Dr. Darlene Miller-Lanning speaks with us in the Hope Horn Gallery at the University of Scranton to help us put Kline into perspective.
(gentle touching music) - For a lot of the artists that I know, the significance of his work to us is that he understood that painting and mining are actually very similar things, and both of them represent an encounter with revelation and loss.
And so you work to uncover something, to excavate something, to claim something, and that can be a process that has consequences.

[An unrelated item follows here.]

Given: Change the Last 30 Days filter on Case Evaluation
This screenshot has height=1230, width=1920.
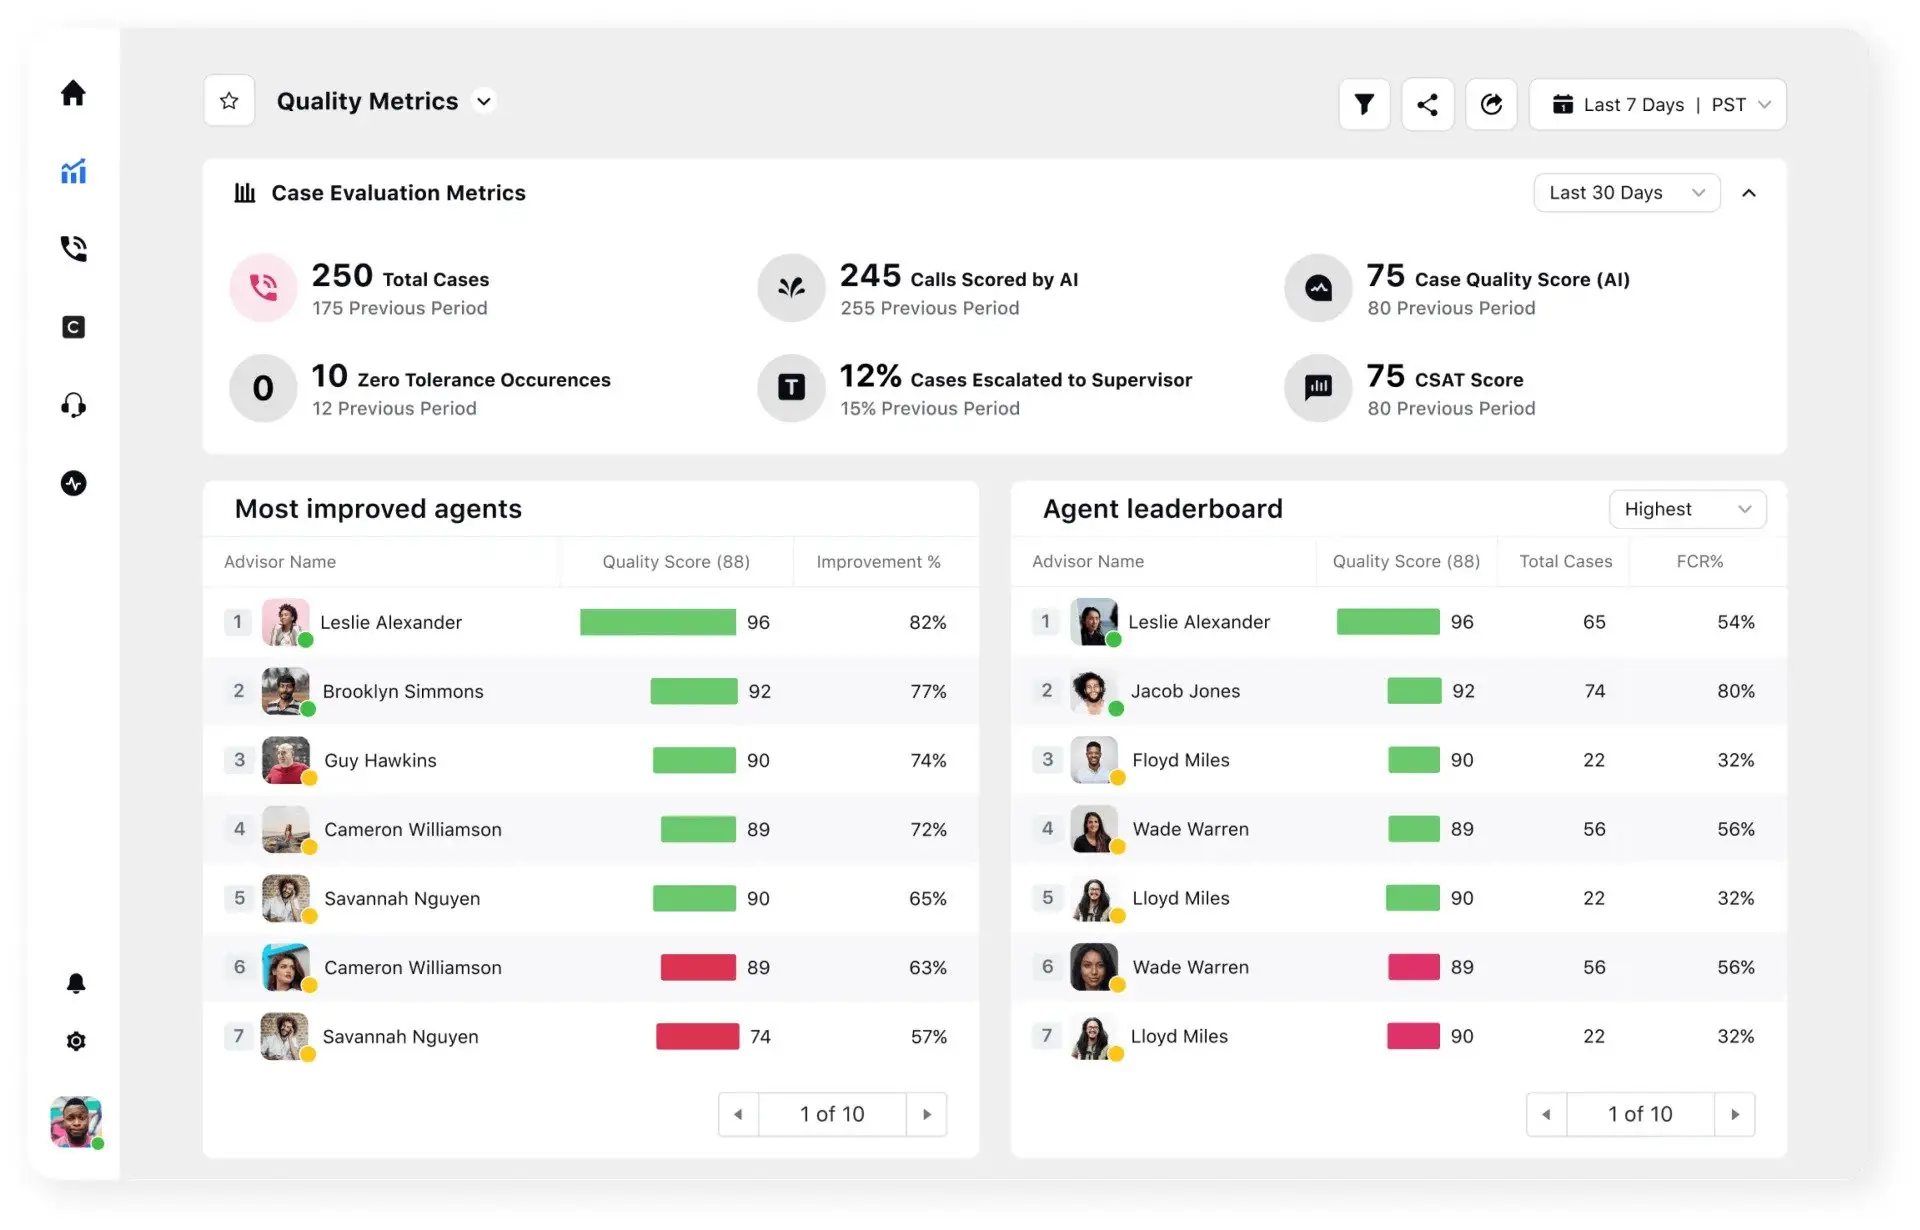Looking at the screenshot, I should [1626, 192].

And so it's not that he would paint an image of a coal breaker or of a mine, but there was this idea of that kind of activity and then what kind of mark that leaves on a landscape or maybe on a community or on a psyche, right?
We got that.
(laughs) We understood it.
And I think Klein himself maybe was kind of reluctant to make a direct connection and would always say, "Oh, you know, my work is open to interpretation."
But we were from here.
There was a show at the Whitney in the 1990s, and when you walked through that exhibition, there were paintings that were 7, 10 feet in scale, I mean, some of them were huge.

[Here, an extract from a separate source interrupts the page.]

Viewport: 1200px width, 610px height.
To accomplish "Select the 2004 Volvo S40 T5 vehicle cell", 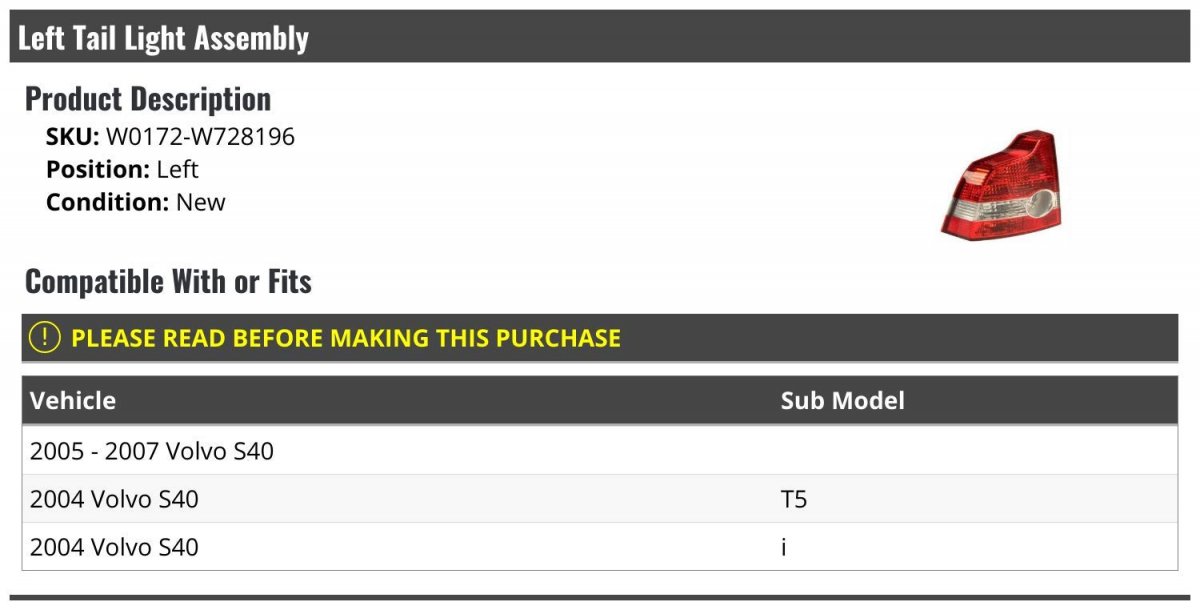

And there was a huge one called "Lehigh," and I'm from Mountain Top, which is near the Lehigh River near White Haven, and the thing felt like home.
(laughs) It just, again, it wasn't descriptive, it wasn't something literal, but if you go through Northeastern Pennsylvania in the winter and you see that kind of stark landscape and you see the girders and the old industrial sites that are there, and there's just this kind of linear sense of things that have been moved and torn and built, and there's balance and tension and contrast, and all of that was there.
It was just inherent in that painting.
Postmodern stuff isn't always pretty.
It can be very edgy in a lot of ways, but that willingness to confront a difficult subject, again, is something that I think that Klein was willing to do.
And he himself had seen enough trouble to understand that and to know that you had to kind of look at it and pick it up and regroup, and not in necessarily a literal descriptive kind of way.
It was part of a bigger process of trying to understand how things came together and how they could be used as a foundation moving forward.